51 Ill. App. 274 | Ill. App. Ct. | 1894
Lead Opinion
delivered the opinion of the Court.
This action is for the value of a trunk and contents, lost from the wagon of the appellant, as the appellee was about to depart on a journey the day after her wedding.
The case was tried on a short cause calendar, and one of the errors assigned is that the court kept on with the trial, against repeated objections by the appellant, after more than an hour had been taken. If the discretion of the court as to stopping the trial is to be controlled in any case, it would not be where it appeared that the defense had been unduly protracted.
The instructions for the appellee are faulty in assuming that the appellant was a common carrier, but it is so clear that he was, if we apply our common knowledge, as a jury would and ought to do, of usual business methods, that the faults may be disregarded.
But one instruction is erroneous. In the interviews between the appellant and the husband of the appellee acting for her, after the loss, as to paying for the trunk and contents, an inventory was presented to the appellant, amounting to $262.20, which evidence tended to show was made by the husband, dictated by the appellee. The instruction is:
Ci The jury are instructed that any evidence in reference to the value of the trunk and its contents, which was the result of any conversation in reference to a settlement or compromise between the plaintiff and the defendant of the matter of controversy, is incompetent, and shall not be considered by you in determining the value of the said trunk and its contents.”

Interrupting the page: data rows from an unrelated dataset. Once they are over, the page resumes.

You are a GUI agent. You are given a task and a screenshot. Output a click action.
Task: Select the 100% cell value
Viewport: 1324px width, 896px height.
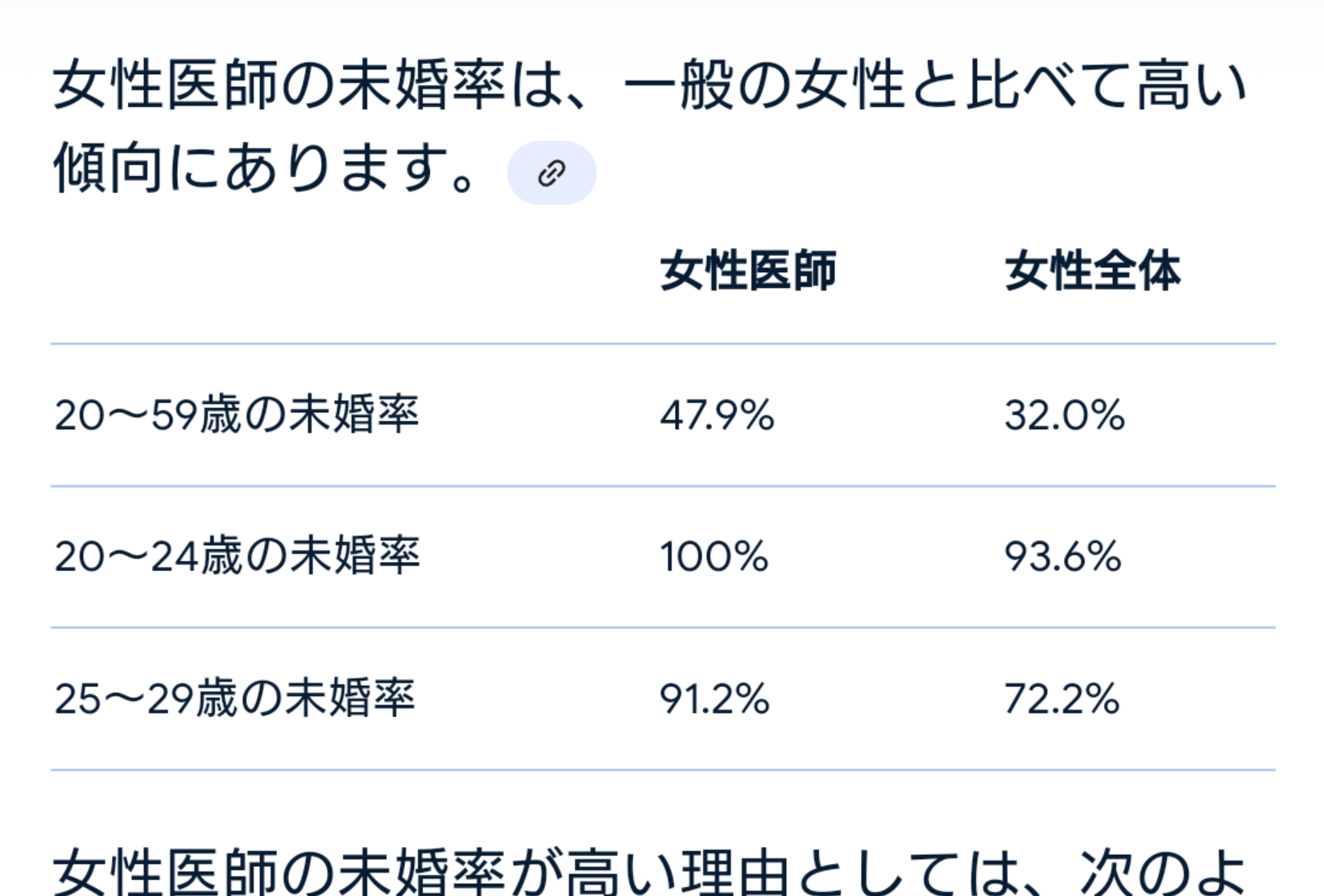[x=714, y=557]
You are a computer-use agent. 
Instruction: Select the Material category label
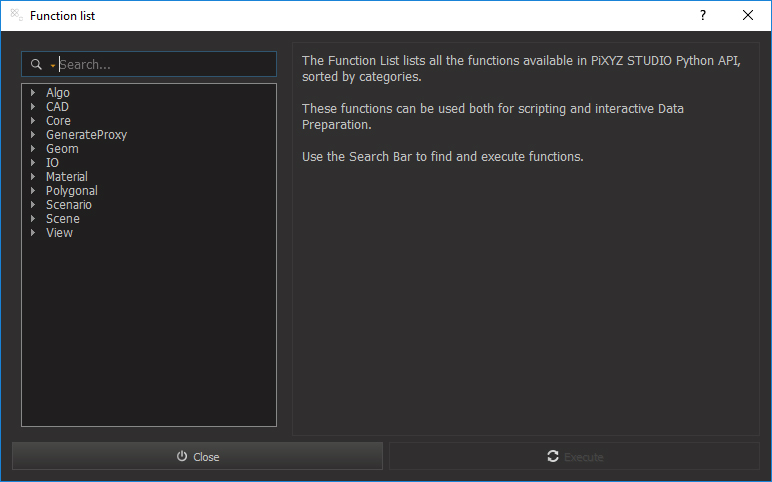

Offers of compromise do not bind; but admissions or statements of the facts are evidence, though made in an endeavor to effect a settlement. 1 Greenleaf, Ev., Sec. 192.

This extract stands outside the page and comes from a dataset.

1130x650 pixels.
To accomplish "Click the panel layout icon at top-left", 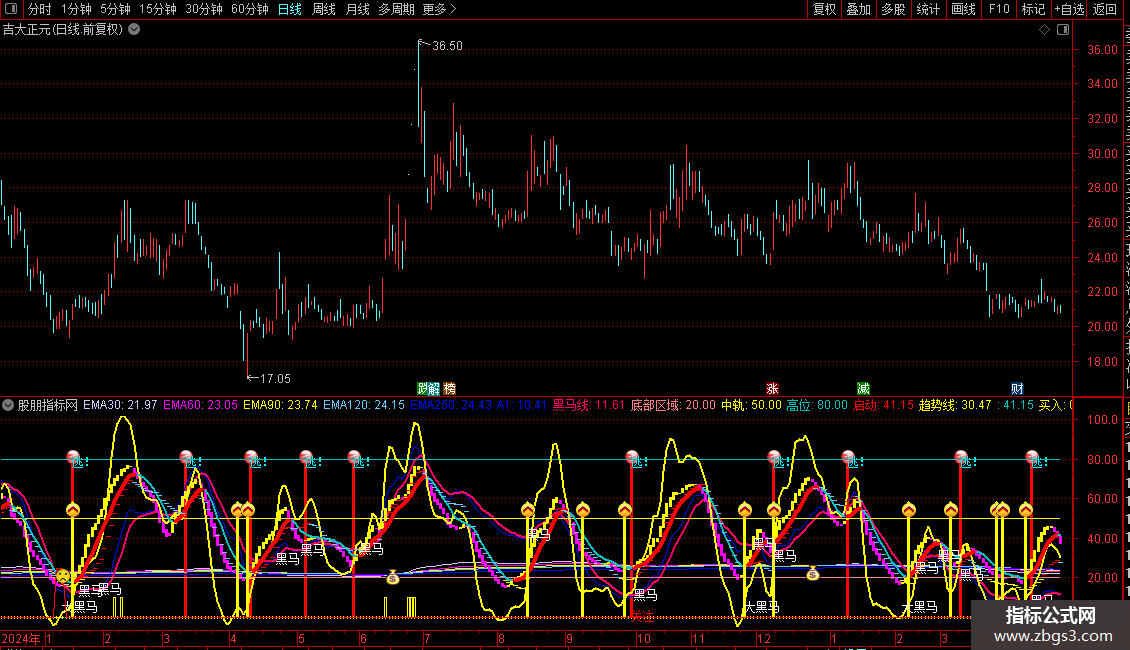I will 11,10.
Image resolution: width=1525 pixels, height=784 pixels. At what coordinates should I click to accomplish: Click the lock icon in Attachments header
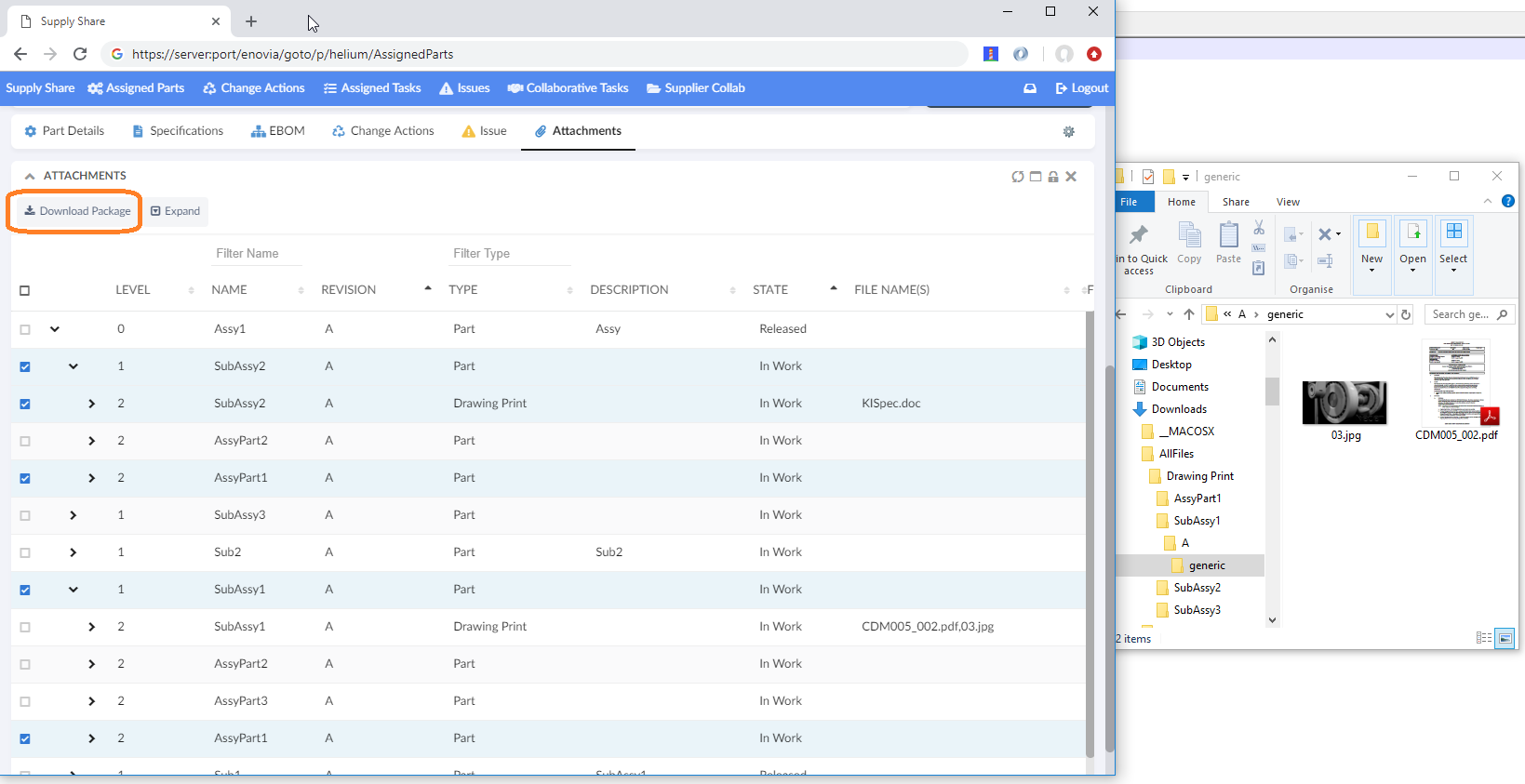tap(1053, 177)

This error, however, only affects the amount of the verdict, and the appellee having remitted from the judgment of $350 the excess, the judgment will be affirmed for $262.20, at the cost of the appellee. Affirmed in part.
Rehearing
on petition foe eeheaeing.
We omitted to notice in the original opinion the alleged error in denying a motion in arrest of judgment. The case was commenced by John M. and Luvenia Hess. All the pleadings remain so. At the trial an order was made thus: “ On motion of plaintiff’s attorney it is ordered that all papers and proceedings in said cause be, and are hereby amended by discontinuing as to the co-plaintiff, J. M. Hess.” Inartificial as this may be, the objection that no change was made in the pleadings is purely technical, and if Sec. 6 of Chap. 7, E. S., is to have any effect, should be disregarded.

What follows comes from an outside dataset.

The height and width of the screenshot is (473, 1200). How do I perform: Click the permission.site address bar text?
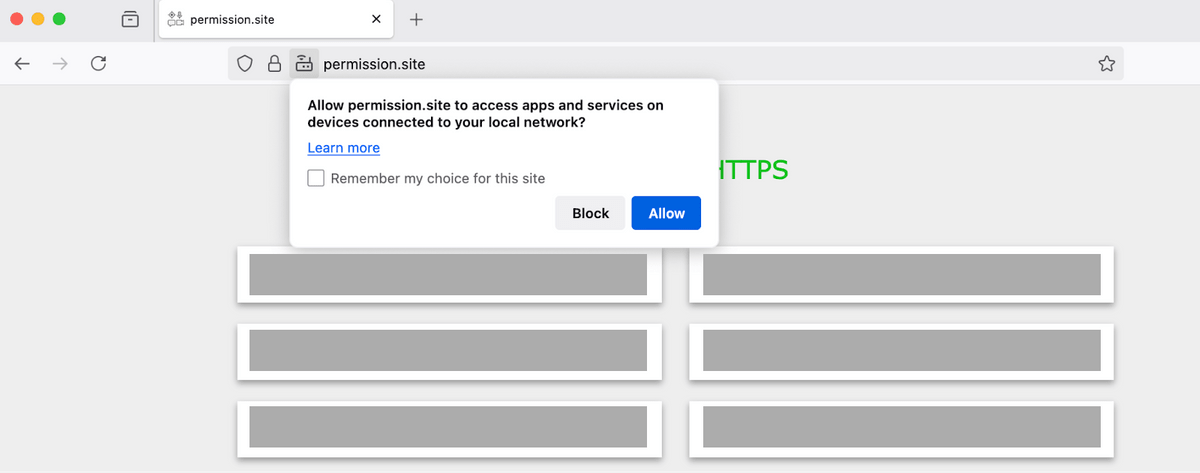click(374, 64)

It is not like Ogden v. Town of Lake View, 121 Ill. 422, where leave to introduce a substantial matter was granted, but never acted upon. Here, so far as the pleadings can be affected by an order of record, the amendment is made. We have hitherto disregarded similar objections. Bensley v. Brockway, 27 Ill. App. 410; Wis. Cent. Ry. v. Weiczorck, No. 4796, last term. Petition denied.